* PAGE TEXT:
--- Begin ---
McKibben Questions ESSAY #1 (and remember to review the critiques by Ostrom and Kasun).
- Why does McKibben think that this time is a “special moment in history?”
- In general, what is happening to the overall population and the rate of the population?
- How many calories did hunters/gathers consume? Modern humans? Modern Americans?
- Describe what McKibben is referring to in his “balloon” metaphor?
- What are the challenges in calculating the carrying capacity of the human population?
- Who are the referenced doomsayers in the article and what did they predict specifically (be brief)? (you can bullet point these people and put the three Greeks into one bullet)
- What did Ester Boserup argue? Julian Simon?
- According to these anti-Malthusians, what is the greatest resource on this planet?
- In the “Looking at Limits” section, briefly describe the consequences of the Green Revolution (i.e., primary productivity, soil, water, and the food growth curve).
- In Joel Cohen’s work, he surveys the literature and determines the median carrying capacity of humans on the planet.
- In Earth2, he discusses how insurance companies assess risks by assuming that future conditions are similar to current ones (e.g., predicting hurricanes). He then posits that we are living on a new Earth with different conditions. What evidence does he present to support his argument (be sure you read the rest of the section up until “Stormy and Warm” before answering this question.
--- End ---
* EXTRACTED ENTRIES:
--- Begin ---
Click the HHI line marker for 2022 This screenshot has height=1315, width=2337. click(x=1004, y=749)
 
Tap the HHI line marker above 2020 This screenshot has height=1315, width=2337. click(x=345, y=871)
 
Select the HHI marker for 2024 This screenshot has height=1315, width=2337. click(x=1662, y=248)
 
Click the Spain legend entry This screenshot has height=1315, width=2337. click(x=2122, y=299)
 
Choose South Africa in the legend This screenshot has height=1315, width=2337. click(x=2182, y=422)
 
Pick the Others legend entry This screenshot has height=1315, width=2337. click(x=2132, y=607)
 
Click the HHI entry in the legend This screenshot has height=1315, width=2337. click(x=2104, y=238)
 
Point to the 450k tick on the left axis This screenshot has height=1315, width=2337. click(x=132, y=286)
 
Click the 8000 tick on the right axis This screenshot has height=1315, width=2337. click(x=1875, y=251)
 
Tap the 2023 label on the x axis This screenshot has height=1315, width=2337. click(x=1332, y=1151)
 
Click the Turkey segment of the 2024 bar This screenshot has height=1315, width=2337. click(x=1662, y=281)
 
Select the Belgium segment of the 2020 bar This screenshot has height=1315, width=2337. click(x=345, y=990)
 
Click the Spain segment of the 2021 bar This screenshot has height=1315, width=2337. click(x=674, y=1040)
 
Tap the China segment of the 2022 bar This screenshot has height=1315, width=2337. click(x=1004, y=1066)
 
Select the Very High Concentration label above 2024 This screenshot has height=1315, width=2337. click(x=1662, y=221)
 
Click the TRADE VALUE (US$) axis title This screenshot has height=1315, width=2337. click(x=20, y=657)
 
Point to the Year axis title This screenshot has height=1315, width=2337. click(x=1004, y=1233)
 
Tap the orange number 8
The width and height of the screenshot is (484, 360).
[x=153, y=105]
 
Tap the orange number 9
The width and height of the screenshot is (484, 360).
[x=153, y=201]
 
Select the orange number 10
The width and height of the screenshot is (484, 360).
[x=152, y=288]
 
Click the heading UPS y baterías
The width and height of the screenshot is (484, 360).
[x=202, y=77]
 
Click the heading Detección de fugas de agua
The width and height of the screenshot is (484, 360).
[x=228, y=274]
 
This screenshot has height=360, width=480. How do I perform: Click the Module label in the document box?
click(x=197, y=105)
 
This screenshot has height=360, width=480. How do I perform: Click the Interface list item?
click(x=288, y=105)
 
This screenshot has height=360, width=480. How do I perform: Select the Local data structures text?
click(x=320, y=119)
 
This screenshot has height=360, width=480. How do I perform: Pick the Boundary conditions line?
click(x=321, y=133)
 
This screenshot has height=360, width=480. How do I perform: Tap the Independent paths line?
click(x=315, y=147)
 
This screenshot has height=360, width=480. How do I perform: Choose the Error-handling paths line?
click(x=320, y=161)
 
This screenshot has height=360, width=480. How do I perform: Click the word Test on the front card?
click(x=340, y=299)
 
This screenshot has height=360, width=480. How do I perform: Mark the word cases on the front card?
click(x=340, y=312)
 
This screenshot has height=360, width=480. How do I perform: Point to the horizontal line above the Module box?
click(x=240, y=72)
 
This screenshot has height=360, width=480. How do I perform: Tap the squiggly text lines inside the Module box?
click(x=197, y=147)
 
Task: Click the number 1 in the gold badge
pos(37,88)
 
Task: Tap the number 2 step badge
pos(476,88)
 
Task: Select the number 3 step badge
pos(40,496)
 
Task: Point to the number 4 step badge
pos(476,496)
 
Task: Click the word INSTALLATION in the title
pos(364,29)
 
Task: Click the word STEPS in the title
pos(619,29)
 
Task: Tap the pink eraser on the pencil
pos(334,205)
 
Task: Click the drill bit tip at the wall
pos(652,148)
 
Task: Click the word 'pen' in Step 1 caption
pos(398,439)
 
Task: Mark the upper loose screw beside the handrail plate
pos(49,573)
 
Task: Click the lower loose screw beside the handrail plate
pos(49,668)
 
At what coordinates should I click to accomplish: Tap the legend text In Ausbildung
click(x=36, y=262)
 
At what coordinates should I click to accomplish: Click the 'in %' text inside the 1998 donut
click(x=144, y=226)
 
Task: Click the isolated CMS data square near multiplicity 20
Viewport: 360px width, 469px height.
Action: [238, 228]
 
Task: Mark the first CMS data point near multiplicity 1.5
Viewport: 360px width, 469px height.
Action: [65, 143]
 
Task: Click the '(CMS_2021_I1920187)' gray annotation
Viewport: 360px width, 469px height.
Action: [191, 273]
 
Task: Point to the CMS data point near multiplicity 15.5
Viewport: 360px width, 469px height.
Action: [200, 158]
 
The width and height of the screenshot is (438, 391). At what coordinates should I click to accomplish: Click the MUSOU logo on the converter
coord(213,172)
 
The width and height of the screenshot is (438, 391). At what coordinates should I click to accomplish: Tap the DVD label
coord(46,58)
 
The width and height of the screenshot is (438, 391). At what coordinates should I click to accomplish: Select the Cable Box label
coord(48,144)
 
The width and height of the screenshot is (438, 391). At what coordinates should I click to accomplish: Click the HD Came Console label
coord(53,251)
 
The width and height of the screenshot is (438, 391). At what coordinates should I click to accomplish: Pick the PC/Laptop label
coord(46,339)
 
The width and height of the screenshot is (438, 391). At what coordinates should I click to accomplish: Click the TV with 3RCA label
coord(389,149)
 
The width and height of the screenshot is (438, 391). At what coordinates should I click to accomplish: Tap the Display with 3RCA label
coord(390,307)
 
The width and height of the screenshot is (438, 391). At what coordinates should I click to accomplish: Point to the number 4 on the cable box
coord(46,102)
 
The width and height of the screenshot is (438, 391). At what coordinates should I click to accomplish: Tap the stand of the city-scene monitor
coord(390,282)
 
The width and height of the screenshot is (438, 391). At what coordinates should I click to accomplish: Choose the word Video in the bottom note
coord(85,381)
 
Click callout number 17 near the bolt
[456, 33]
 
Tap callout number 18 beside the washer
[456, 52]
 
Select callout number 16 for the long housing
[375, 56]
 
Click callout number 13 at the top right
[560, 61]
--- End ---
* THE TASKS:
A: Which two critiques do the McKibben essay questions say to review?
B: Proceed with the McKibben essay questions from the point where they stop.

* FINAL ANSWERS:
A: The critiques by Ostrom and Kasun.

B:
- In the last paragraph, he discusses how the negative impacts of climate change are a problem that needs to be solved now or we should not even bother. He uses the analogy of a “timed test” where at the end of the time we need to put our pencils down and stop trying to solve. The essay was written 15 years ago and it appears that we have not made much progress on this issue (in my opinion). Do think we have reached the point where we need to put our pencils down and focus on adaptation rather than mitigation?
Week 9 Discussion
1. This time is a “Special moment in history” as proposed by McKibben is very interesting, where he believes that every human being is born at a special moment, and based on nature’s cycle, the child born today might see the peak of the human population. The human population has drastically changed from the time of agriculture and farming. There have been times when there was exponential growth which was uncontrollable, and sometimes a considerable decrease in population. But now it is predicted that the population growth might increase to reach its peak taking the momentum on the higher side.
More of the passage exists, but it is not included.